(Data extracted from a collection)
>>>>

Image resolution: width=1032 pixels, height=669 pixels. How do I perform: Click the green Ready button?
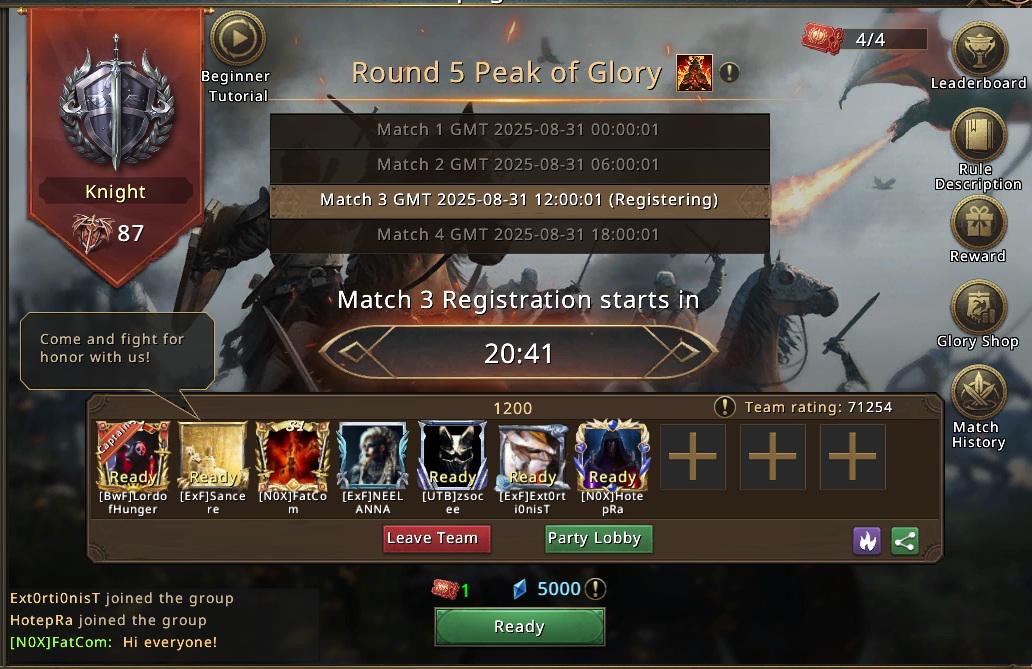(x=519, y=627)
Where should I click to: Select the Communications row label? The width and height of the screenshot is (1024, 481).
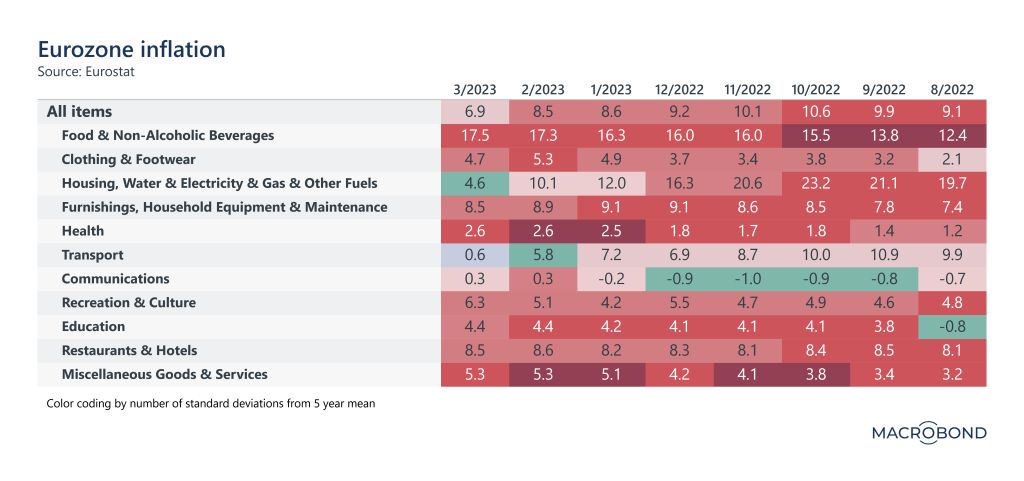click(x=115, y=279)
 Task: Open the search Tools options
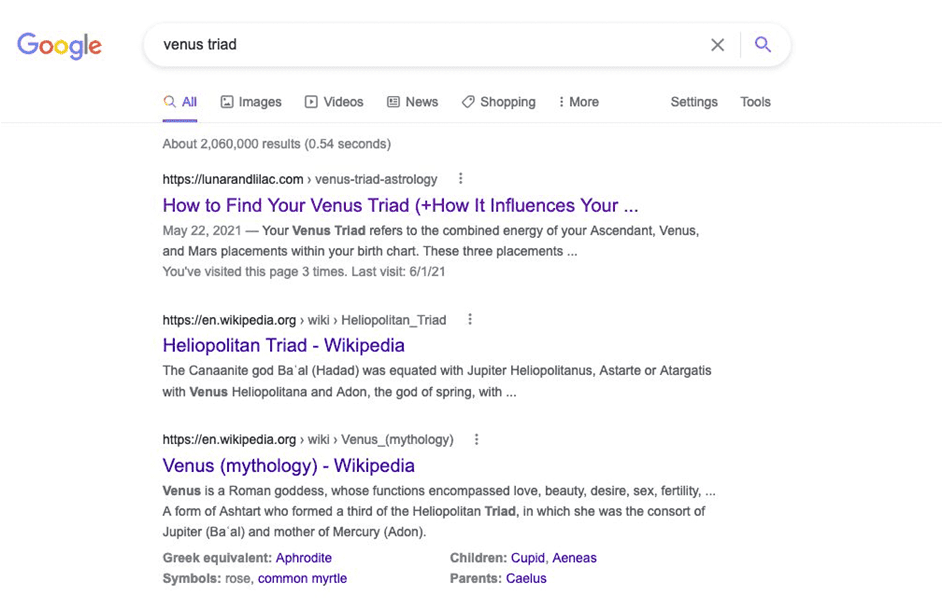(x=755, y=102)
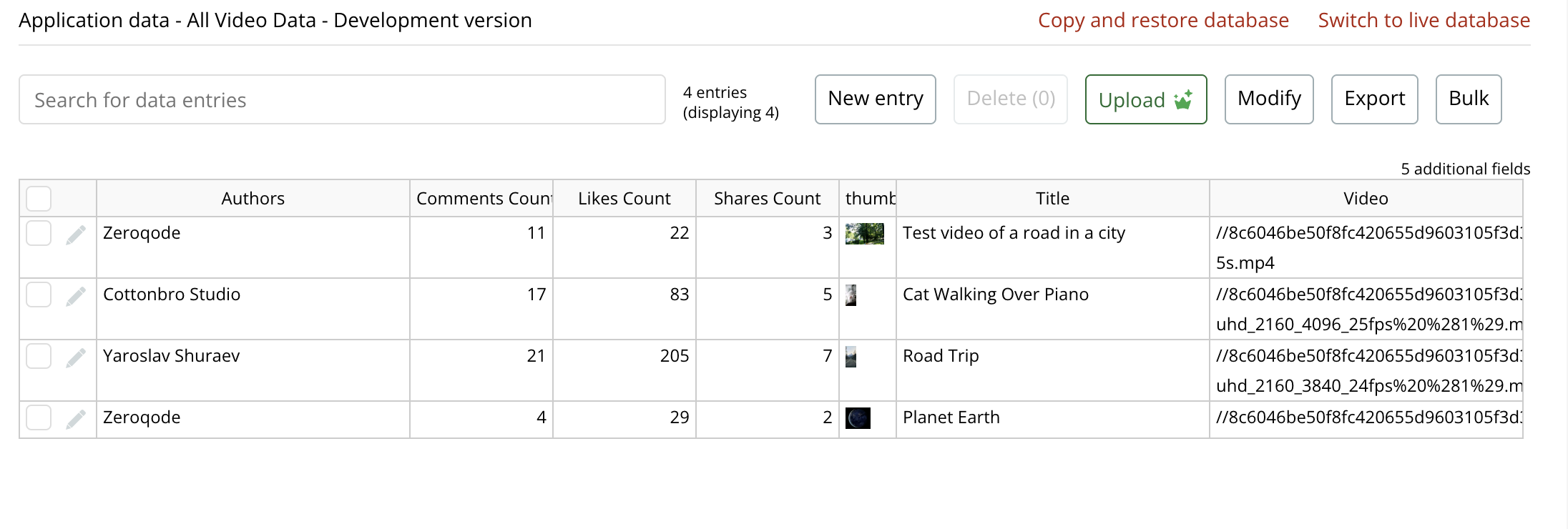This screenshot has height=529, width=1568.
Task: Click Switch to live database link
Action: pos(1424,21)
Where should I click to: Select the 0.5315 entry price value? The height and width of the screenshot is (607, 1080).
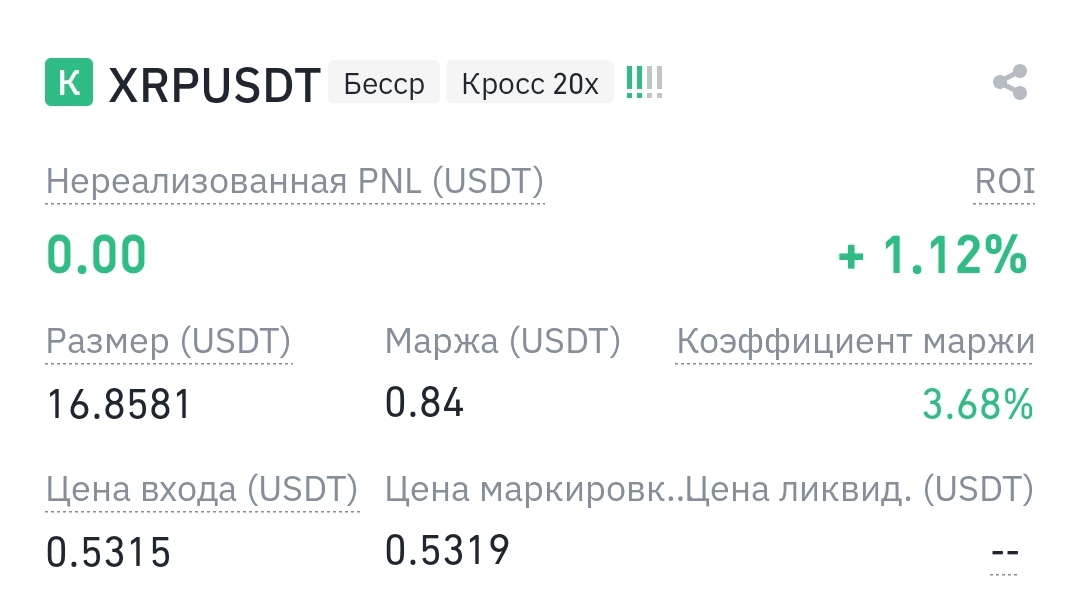point(109,552)
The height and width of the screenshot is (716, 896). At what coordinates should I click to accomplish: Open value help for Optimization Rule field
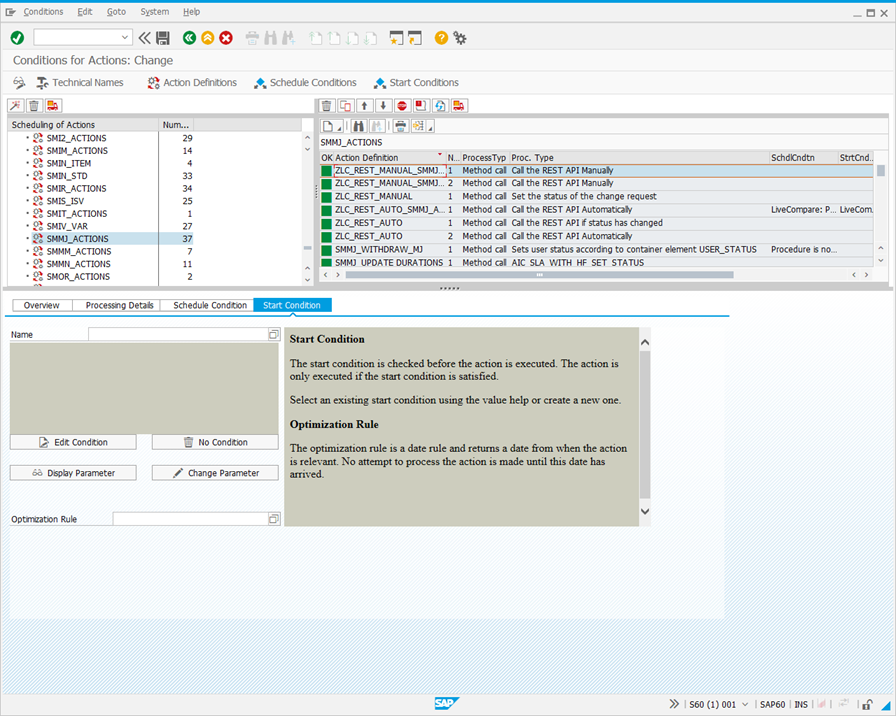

<<<<

■ **WHAT IS BEING ASKED**: Please copy exactly, and only, the lines from the one that contains "Where should I click to: Select the 0.5315" through the last line of the data above, omitting all pictures.

■ **ANSWER TO THE EXERCISE**:
Where should I click to: Select the 0.5315 entry price value? The height and width of the screenshot is (607, 1080).
point(109,552)
The height and width of the screenshot is (716, 896). At what coordinates should I click to accomplish: Open value help for Optimization Rule field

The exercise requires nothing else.